Hypocellular; blasts and abnormal cells absent; reticulin normal; RBC dyspoiesis may be present; WBC and platelet dyspoiesis absent

Acquired: PNH cells* may be present; chromosome abnormalities may be present

Splenomegaly absent

Increased Destruction of Blood Cells

PNH

Reticulocytes ↑; MCV normal or ↑; nucleated RBCs present or absent

Erythroid hyperplasia; may be hypocellular

PNH cells* present; hemoglobinuria +/-; chromosome abnormalities may be present

Splenomegaly absent; thrombosis may be present

Ineffective Hematopoiesis

Myelodysplastic Syndrome

Variable pancytopenia; reticulocytes ↓; MCV normal or ↑; blasts and abnormal WBCs RBCs and platelets may be present

Hypercellular; 20% of cases hypocellular; dyspoiesis in one or more cell lines present; blasts and immature cells present; reticulin ↑

Chromosome abnormalities usually present

Splenomegaly uncommon

Megaloblastic anemias

MCV ↑; oval macrocytes; hypersegmented neutrophils

Hypercellular with megaloblastic features

Serum vitamin B12 or folate or both ↓

Splenomegaly absent

Bone Marrow Infiltration

Acute leukemia

Blasts present

Hypercellular; blasts ↑ reticulin ↑

Chromosome abnormalities may be present

Splenomegaly may be present

Hairy cell leukemia

Hairy cells present; monocytes ↓

Hairy cells and fibrosis present; reticulin ↑

Hairy cells* present; TRAP +

Splenomegaly present (60-70% of cases)

↑ Increased: ↓ decreased: + positive result: +/- positive or negative result: MCV mean cell volume; PNH paroxysmal nocturnal hemoglobinuria: RBC red blood cell: TRAP tartrate-resistant acid phosphatase: WBC white blood cell.

*PNH erythrocytes are detected by flow cytometry by their lack of expression of CD59: PNH granulocytes and monocytes lack expression of CD24 CD16 and CD14 (Chapter 24).

*Hairy cells are detected by flow cytometry by their expression of CD19 CD20 CD22 CD11c CD25 CD103 and FMC7.
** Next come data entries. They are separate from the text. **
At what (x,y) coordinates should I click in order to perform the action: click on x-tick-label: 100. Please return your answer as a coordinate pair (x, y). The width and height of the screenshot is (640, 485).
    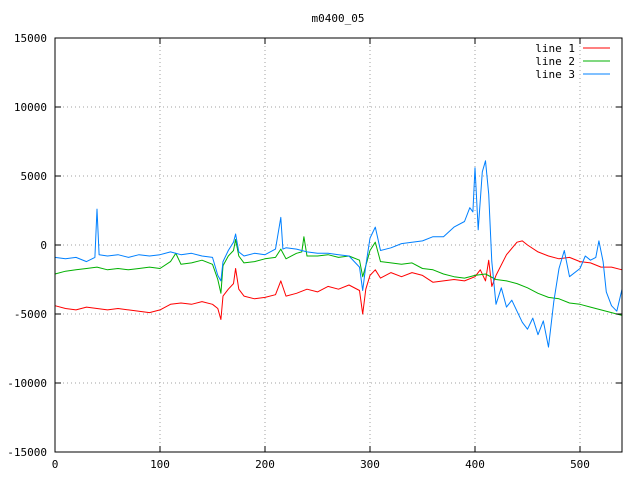
    Looking at the image, I should click on (160, 464).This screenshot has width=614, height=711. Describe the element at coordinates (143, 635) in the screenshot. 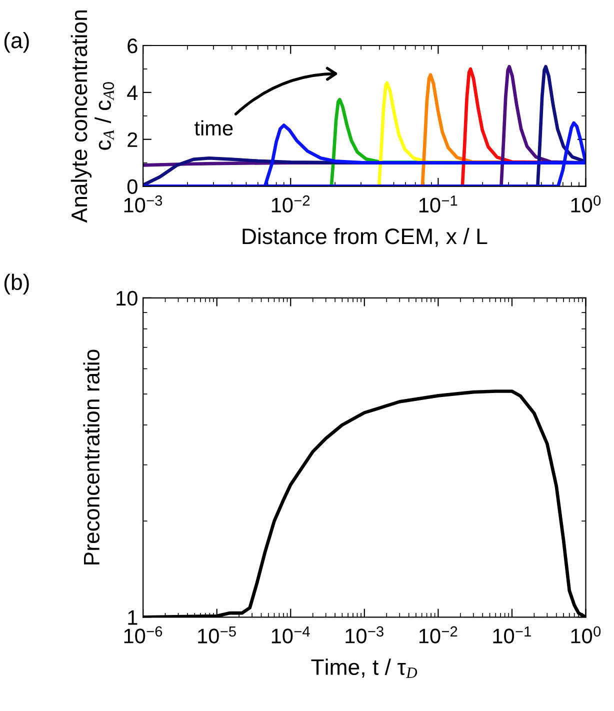

I see `x-tick-label: 10$^{−6}$` at that location.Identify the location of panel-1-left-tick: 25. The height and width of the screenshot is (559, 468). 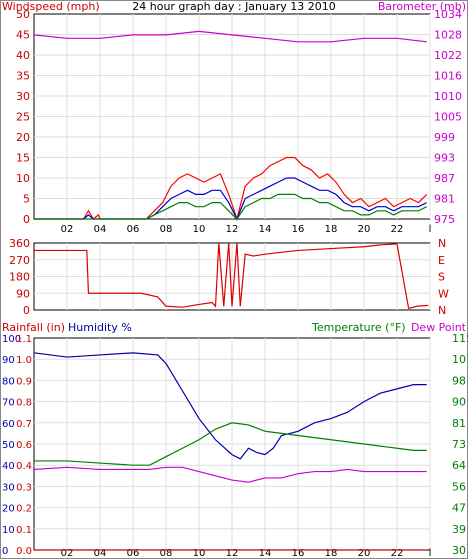
(23, 118).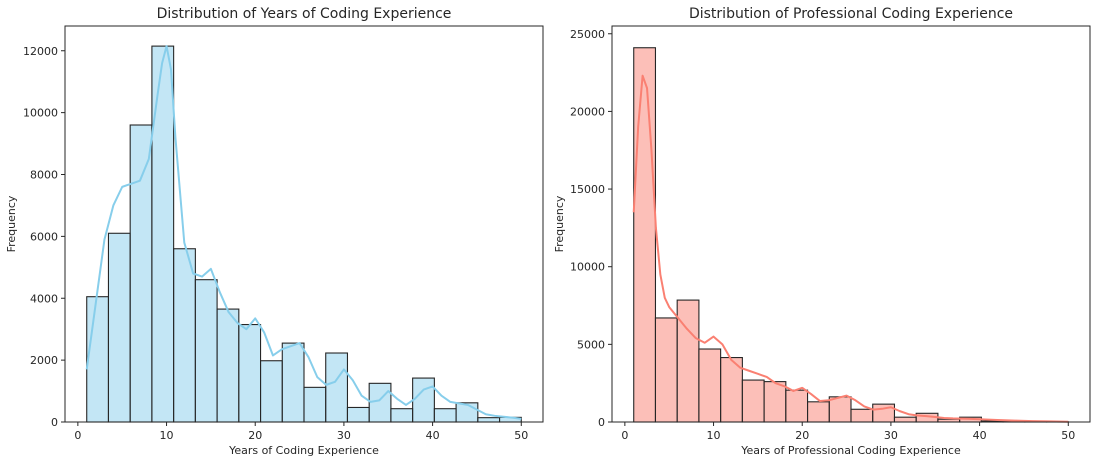  What do you see at coordinates (850, 450) in the screenshot?
I see `x-axis-label: Years of Professional Coding Experience` at bounding box center [850, 450].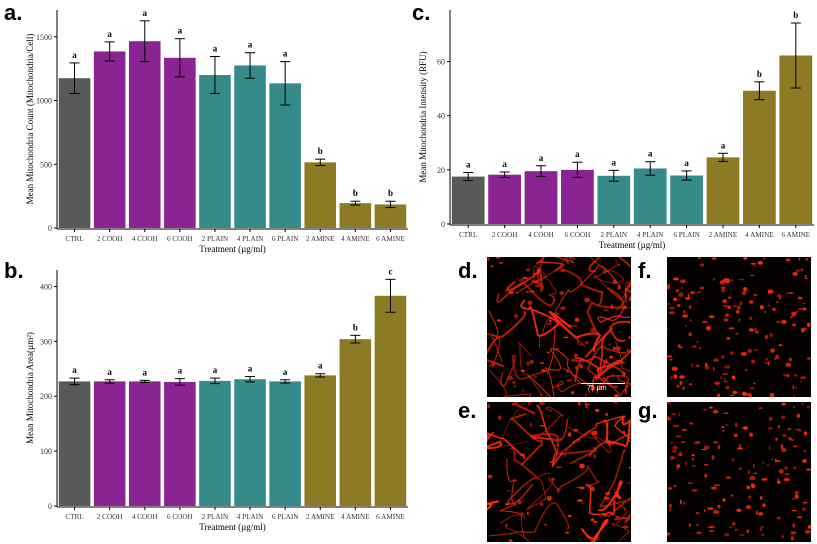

Other investigations should be performed as and when indicated which includes erythrocyte sedimentation rate, liver function tests, renal function tests, serological investigations for enteric fever, blood culture, ELISA for HIV, hepatitis B and C viruses and serum protein E electrophoresis. Urine examination including, urinary Bence Jones proteins and stool examination should be advised depending on the case. Chest and bone radiographs, abdominal and pelvis ultrasonography must be carried out. The investigative work up being directed by the pancytopenia profile developed by us and the suspected underlying pathology [10].

Conclusion

Pancytopenia is a common hematological entity encountered in our day to day clinical practice. This should put the physicians on high alert demanding further investigations to look for the possible cause. Since the underlying pathology determines the management and prognosis of these patients, identification of the cause is crucial. Pancytopenia and aplastic anaemia are not synonymous anymore as was thought earlier. There is a definite change in trend from aplastic to megaloblastic anaemia over the years. Megaloblastic anaemia is quite common in Indian population possibly due to nutritional factors and is easily reversible with appropriate treatment. Thus, megaloblastic anaemia should always be considered in the evaluation of pancytopenia in Indian and other Asian countries.

The evaluation of patient with pancytopenia requires a holistic approach and the proper identification of the underlying cause remains a challenge because of variable etiopathological factors and inheritable conditions. Recent advances in molecular pathology including genomic profiling and next generation sequencing has great potential in providing cost effective diagnostic options in such cases and needs to be explored with proper emphasis [11].